TASK PROMPT >> Every line of the material below needs to be written out exactly, please.

EXERCISE MATERIAL >>
- Opening Delimiter -

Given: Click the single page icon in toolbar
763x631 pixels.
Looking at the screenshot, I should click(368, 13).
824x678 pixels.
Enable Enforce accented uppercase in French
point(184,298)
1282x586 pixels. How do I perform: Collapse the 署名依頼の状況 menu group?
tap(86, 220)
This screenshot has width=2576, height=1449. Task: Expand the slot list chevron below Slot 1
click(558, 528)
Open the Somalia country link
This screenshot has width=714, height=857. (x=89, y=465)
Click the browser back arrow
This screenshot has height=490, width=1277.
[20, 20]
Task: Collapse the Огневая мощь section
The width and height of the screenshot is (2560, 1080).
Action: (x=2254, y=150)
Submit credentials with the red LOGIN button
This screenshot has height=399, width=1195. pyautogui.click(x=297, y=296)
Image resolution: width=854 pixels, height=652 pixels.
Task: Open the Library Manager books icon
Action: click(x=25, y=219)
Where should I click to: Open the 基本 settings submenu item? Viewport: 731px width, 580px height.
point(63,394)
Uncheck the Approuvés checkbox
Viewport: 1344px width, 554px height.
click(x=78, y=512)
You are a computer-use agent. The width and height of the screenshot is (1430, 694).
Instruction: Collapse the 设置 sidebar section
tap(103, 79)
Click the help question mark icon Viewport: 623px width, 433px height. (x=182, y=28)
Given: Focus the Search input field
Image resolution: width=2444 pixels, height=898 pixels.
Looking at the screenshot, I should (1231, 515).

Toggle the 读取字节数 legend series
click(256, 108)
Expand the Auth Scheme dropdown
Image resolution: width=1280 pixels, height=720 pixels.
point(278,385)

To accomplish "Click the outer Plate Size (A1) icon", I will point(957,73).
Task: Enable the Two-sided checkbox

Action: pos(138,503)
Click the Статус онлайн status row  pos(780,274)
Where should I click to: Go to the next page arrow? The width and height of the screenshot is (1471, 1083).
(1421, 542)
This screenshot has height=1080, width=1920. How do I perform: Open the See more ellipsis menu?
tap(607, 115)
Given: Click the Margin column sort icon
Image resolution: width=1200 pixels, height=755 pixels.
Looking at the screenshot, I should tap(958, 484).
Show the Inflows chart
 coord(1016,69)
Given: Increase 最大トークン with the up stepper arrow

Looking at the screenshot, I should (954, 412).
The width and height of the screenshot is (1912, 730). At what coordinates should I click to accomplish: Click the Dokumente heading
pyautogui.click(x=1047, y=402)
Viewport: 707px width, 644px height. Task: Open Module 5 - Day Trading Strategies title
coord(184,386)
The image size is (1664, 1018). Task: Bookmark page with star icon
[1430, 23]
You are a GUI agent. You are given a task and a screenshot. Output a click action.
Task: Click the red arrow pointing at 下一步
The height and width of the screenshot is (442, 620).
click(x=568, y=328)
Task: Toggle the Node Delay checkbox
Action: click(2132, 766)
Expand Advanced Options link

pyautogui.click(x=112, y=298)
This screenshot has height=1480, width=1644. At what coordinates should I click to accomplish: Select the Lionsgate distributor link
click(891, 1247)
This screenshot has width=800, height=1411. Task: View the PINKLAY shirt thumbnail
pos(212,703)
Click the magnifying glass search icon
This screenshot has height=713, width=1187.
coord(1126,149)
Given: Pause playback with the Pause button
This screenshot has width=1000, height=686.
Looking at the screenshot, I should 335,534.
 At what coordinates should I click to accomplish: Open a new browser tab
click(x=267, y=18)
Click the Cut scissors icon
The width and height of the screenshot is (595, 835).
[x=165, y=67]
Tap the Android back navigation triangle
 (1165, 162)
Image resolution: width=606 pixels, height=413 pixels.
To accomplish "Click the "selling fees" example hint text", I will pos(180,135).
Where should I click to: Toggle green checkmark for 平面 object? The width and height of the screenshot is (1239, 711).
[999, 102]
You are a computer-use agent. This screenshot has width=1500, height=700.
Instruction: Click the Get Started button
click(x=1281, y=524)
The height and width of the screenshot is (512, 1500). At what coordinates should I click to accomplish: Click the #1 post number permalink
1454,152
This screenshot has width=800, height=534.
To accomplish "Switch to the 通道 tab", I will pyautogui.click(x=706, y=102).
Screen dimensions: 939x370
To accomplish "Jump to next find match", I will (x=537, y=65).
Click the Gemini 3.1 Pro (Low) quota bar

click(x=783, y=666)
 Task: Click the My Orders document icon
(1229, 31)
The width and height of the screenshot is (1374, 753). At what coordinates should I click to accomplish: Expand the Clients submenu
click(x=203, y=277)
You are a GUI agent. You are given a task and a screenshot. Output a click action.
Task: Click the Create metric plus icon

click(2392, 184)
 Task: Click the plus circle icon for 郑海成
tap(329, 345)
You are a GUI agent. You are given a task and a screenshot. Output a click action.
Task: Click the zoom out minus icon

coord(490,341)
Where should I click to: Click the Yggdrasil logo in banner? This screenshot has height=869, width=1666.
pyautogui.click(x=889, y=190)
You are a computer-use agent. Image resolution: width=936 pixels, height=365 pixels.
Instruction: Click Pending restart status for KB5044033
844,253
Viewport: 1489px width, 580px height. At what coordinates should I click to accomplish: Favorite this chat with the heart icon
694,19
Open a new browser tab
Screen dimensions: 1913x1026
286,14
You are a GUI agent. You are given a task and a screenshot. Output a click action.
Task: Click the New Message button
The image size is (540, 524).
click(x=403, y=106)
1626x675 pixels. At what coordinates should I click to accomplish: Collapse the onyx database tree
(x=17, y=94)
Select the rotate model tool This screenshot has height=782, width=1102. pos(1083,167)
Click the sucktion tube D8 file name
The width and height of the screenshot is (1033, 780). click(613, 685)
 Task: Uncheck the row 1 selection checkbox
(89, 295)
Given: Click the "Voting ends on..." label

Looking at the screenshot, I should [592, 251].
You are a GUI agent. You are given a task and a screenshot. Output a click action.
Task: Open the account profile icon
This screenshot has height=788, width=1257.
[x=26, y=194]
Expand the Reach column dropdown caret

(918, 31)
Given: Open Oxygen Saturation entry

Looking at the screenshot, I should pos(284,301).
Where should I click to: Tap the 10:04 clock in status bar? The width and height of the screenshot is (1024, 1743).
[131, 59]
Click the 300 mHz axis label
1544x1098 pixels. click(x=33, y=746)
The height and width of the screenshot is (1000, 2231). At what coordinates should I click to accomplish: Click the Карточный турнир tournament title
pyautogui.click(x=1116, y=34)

- Closing Delimiter -

YOUR RESPONSE >>
Given: Click the single page icon in toolbar
763x631 pixels.
Looking at the screenshot, I should click(368, 13).
824x678 pixels.
Enable Enforce accented uppercase in French
point(184,298)
1282x586 pixels. How do I perform: Collapse the 署名依頼の状況 menu group?
tap(86, 220)
This screenshot has width=2576, height=1449. Task: Expand the slot list chevron below Slot 1
click(558, 528)
Open the Somalia country link
This screenshot has width=714, height=857. (x=89, y=465)
Click the browser back arrow
This screenshot has height=490, width=1277.
[20, 20]
Task: Collapse the Огневая мощь section
The width and height of the screenshot is (2560, 1080).
Action: (x=2254, y=150)
Submit credentials with the red LOGIN button
This screenshot has height=399, width=1195. pyautogui.click(x=297, y=296)
Image resolution: width=854 pixels, height=652 pixels.
Task: Open the Library Manager books icon
Action: click(x=25, y=219)
Where should I click to: Open the 基本 settings submenu item? Viewport: 731px width, 580px height.
point(63,394)
Uncheck the Approuvés checkbox
Viewport: 1344px width, 554px height.
click(x=78, y=512)
You are a computer-use agent. The width and height of the screenshot is (1430, 694).
Instruction: Collapse the 设置 sidebar section
tap(103, 79)
Click the help question mark icon Viewport: 623px width, 433px height. (x=182, y=28)
Given: Focus the Search input field
Image resolution: width=2444 pixels, height=898 pixels.
Looking at the screenshot, I should (1231, 515).

Toggle the 读取字节数 legend series
click(256, 108)
Expand the Auth Scheme dropdown
Image resolution: width=1280 pixels, height=720 pixels.
point(278,385)

To accomplish "Click the outer Plate Size (A1) icon", I will point(957,73).
Task: Enable the Two-sided checkbox

Action: pos(138,503)
Click the Статус онлайн status row  pos(780,274)
Where should I click to: Go to the next page arrow? The width and height of the screenshot is (1471, 1083).
(1421, 542)
This screenshot has height=1080, width=1920. How do I perform: Open the See more ellipsis menu?
tap(607, 115)
Given: Click the Margin column sort icon
Image resolution: width=1200 pixels, height=755 pixels.
Looking at the screenshot, I should tap(958, 484).
Show the Inflows chart
 coord(1016,69)
Given: Increase 最大トークン with the up stepper arrow

Looking at the screenshot, I should (954, 412).
The width and height of the screenshot is (1912, 730). At what coordinates should I click to accomplish: Click the Dokumente heading
pyautogui.click(x=1047, y=402)
Viewport: 707px width, 644px height. Task: Open Module 5 - Day Trading Strategies title
coord(184,386)
The image size is (1664, 1018). Task: Bookmark page with star icon
[1430, 23]
You are a GUI agent. You are given a task and a screenshot. Output a click action.
Task: Click the red arrow pointing at 下一步
The height and width of the screenshot is (442, 620).
click(x=568, y=328)
Task: Toggle the Node Delay checkbox
Action: click(2132, 766)
Expand Advanced Options link

pyautogui.click(x=112, y=298)
This screenshot has height=1480, width=1644. At what coordinates should I click to accomplish: Select the Lionsgate distributor link
click(891, 1247)
This screenshot has width=800, height=1411. Task: View the PINKLAY shirt thumbnail
pos(212,703)
Click the magnifying glass search icon
This screenshot has height=713, width=1187.
coord(1126,149)
Given: Pause playback with the Pause button
This screenshot has width=1000, height=686.
Looking at the screenshot, I should 335,534.
 At what coordinates should I click to accomplish: Open a new browser tab
click(x=267, y=18)
Click the Cut scissors icon
The width and height of the screenshot is (595, 835).
[x=165, y=67]
Tap the Android back navigation triangle
 (1165, 162)
Image resolution: width=606 pixels, height=413 pixels.
To accomplish "Click the "selling fees" example hint text", I will pos(180,135).
Where should I click to: Toggle green checkmark for 平面 object? The width and height of the screenshot is (1239, 711).
[999, 102]
You are a computer-use agent. This screenshot has width=1500, height=700.
Instruction: Click the Get Started button
click(x=1281, y=524)
The height and width of the screenshot is (512, 1500). At what coordinates should I click to accomplish: Click the #1 post number permalink
1454,152
This screenshot has width=800, height=534.
To accomplish "Switch to the 通道 tab", I will pyautogui.click(x=706, y=102).
Screen dimensions: 939x370
To accomplish "Jump to next find match", I will (x=537, y=65).
Click the Gemini 3.1 Pro (Low) quota bar

click(x=783, y=666)
 Task: Click the My Orders document icon
(1229, 31)
The width and height of the screenshot is (1374, 753). At what coordinates should I click to accomplish: Expand the Clients submenu
click(x=203, y=277)
You are a GUI agent. You are given a task and a screenshot. Output a click action.
Task: Click the Create metric plus icon

click(2392, 184)
 Task: Click the plus circle icon for 郑海成
tap(329, 345)
You are a GUI agent. You are given a task and a screenshot. Output a click action.
Task: Click the zoom out minus icon

coord(490,341)
Where should I click to: Click the Yggdrasil logo in banner? This screenshot has height=869, width=1666.
pyautogui.click(x=889, y=190)
You are a computer-use agent. Image resolution: width=936 pixels, height=365 pixels.
Instruction: Click Pending restart status for KB5044033
844,253
Viewport: 1489px width, 580px height. At what coordinates should I click to accomplish: Favorite this chat with the heart icon
694,19
Open a new browser tab
Screen dimensions: 1913x1026
286,14
You are a GUI agent. You are given a task and a screenshot. Output a click action.
Task: Click the New Message button
The image size is (540, 524).
click(x=403, y=106)
1626x675 pixels. At what coordinates should I click to accomplish: Collapse the onyx database tree
(x=17, y=94)
Select the rotate model tool This screenshot has height=782, width=1102. pos(1083,167)
Click the sucktion tube D8 file name
The width and height of the screenshot is (1033, 780). click(613, 685)
 Task: Uncheck the row 1 selection checkbox
(89, 295)
Given: Click the "Voting ends on..." label

Looking at the screenshot, I should [592, 251].
You are a GUI agent. You are given a task and a screenshot. Output a click action.
Task: Open the account profile icon
This screenshot has height=788, width=1257.
[x=26, y=194]
Expand the Reach column dropdown caret

(918, 31)
Given: Open Oxygen Saturation entry

Looking at the screenshot, I should pos(284,301).
Where should I click to: Tap the 10:04 clock in status bar? The width and height of the screenshot is (1024, 1743).
[131, 59]
Click the 300 mHz axis label
1544x1098 pixels. click(x=33, y=746)
The height and width of the screenshot is (1000, 2231). At what coordinates should I click to accomplish: Click the Карточный турнир tournament title
pyautogui.click(x=1116, y=34)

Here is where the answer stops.